§ Action requise 1
Selon l'extrait choisi, comment se nomme la maladie que dénonce Hoffmeister ?
§ Action requise 2
Traduisez en anglais, s'il vous plaît, cette phrase de l'extrait choisi : « On reprend un texte court et très intéressant de notre Constantin von Hoffmeister, souvent présent dans nos pages et colonnes. »

§ Extrait choisi
↓↓↓

Journal dde.crisis de Philippe Grasset
14 avril 2025 (18H00) – On reprend un texte court et très intéressant de notre Constantin von Hoffmeister, souvent présent dans nos pages et colonnes. Hoffmeister détecte, dépèce et dénonce une des pires maladies de la modernité en perdition, pour tenter non pas de se défendre mais d'achever son œuvre de mort, pour empêcher que son autodestruction née de sa surpuissance puisse également terrasser ce qui s'apprête à la remplacer. Cette maladie se nomme "xénophilie" et se présente comme une inversion, non pas de la xénophobie qu'elle prétend combattre, mais de la polyphonie harmonique des civilisations que tout esprit haut survivant de cette tempête qu'est notre monstrueuse GrandeCrise devrait songer à appeler pour cette grande tâche : une polyphonie harmonique des civilisations pour « Un orchestre de civilisations »
Hoffmeister la définit notamment, cette xénophilie qui sonne comme une syphilis mangeuse de cerveau :
« Elle sert de miroir inversé à la xénophobie et constitue une haine de soi masquée par la compassion... »

↑↑↑

§ Données fournies
↓↓↓

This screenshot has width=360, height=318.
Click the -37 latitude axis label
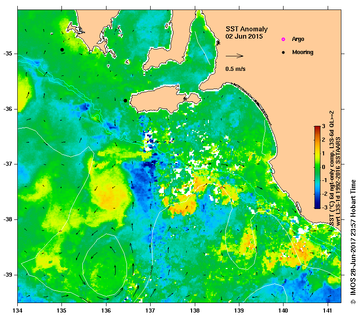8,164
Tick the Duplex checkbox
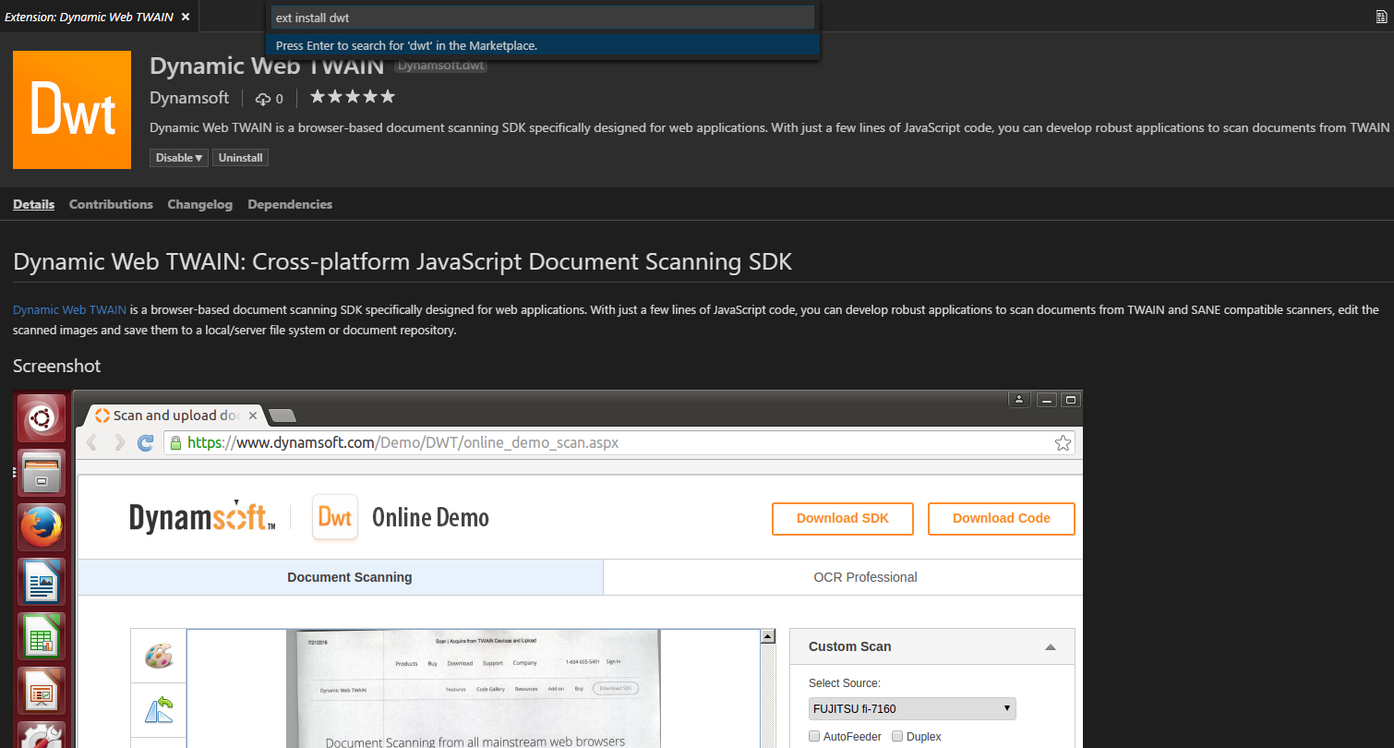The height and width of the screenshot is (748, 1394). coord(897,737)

↑↑↑

§ Réponse attendue 1
Elle se nomme la « xénophilie ».

§ Réponse attendue 2
We are reprinting a short and very interesting text by our Constantin von Hoffmeister, who often appears in our pages and columns.